What is expected => The whole listing is to be restated word for word with no images.

------ Data to process ------

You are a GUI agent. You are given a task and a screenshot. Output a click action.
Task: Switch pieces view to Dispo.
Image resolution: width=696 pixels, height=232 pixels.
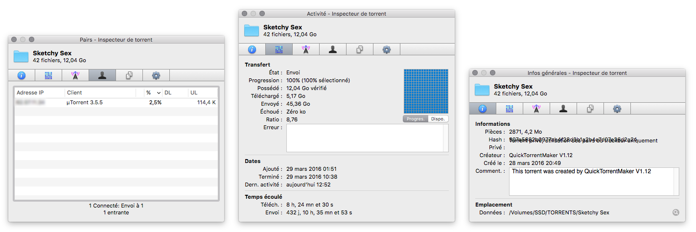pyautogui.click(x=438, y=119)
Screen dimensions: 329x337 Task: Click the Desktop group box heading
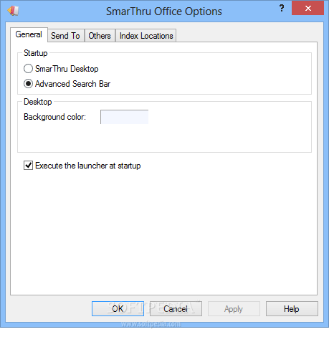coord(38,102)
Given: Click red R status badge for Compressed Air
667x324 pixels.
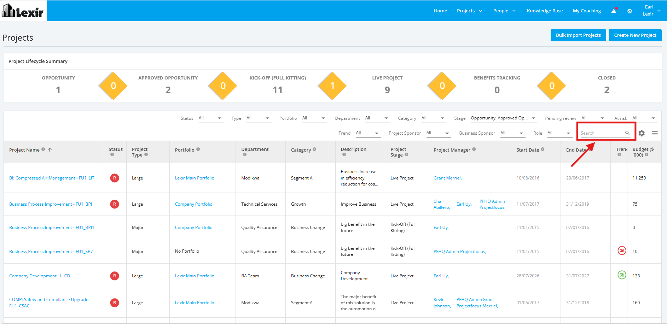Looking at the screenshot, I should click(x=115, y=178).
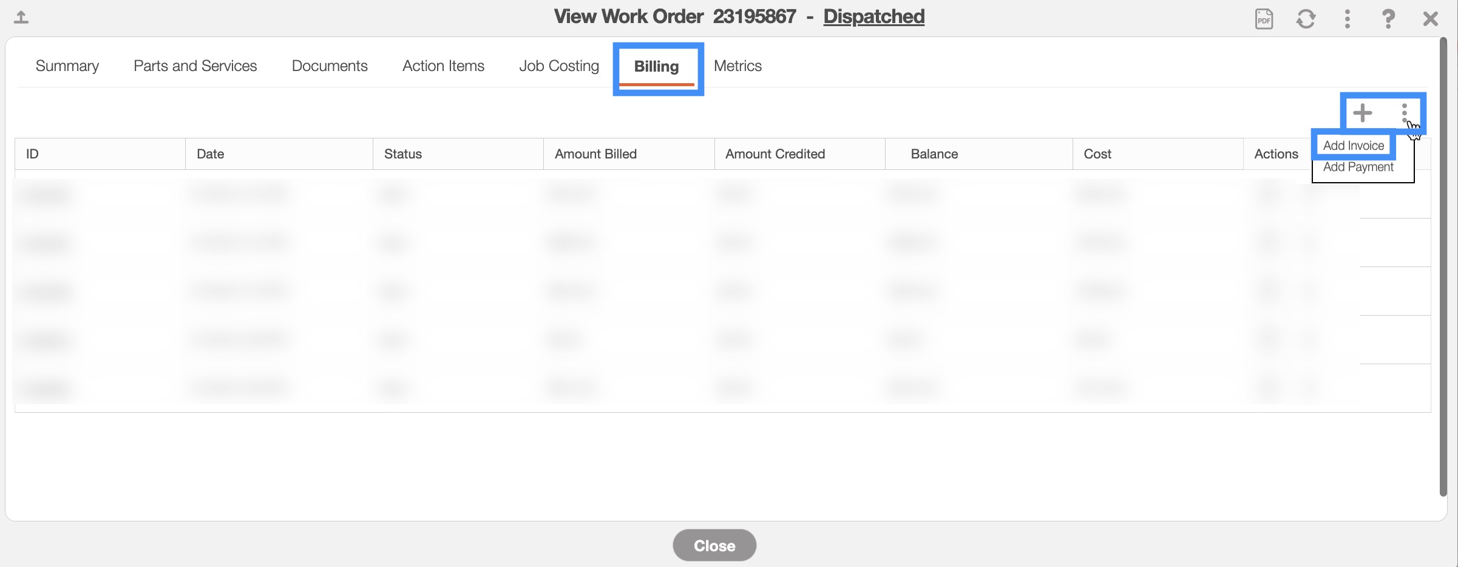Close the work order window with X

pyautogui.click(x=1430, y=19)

------

Exercise answer =>
You are a GUI agent. You are given a task and a screenshot. Output a click action.
Task: Switch pieces view to Dispo.
Image resolution: width=696 pixels, height=232 pixels.
pyautogui.click(x=438, y=119)
Screen dimensions: 329x337 Task: Click the Desktop group box heading
coord(38,102)
Given: Click red R status badge for Compressed Air
667x324 pixels.
Looking at the screenshot, I should click(x=115, y=178).
Close the work order window with X

pyautogui.click(x=1430, y=19)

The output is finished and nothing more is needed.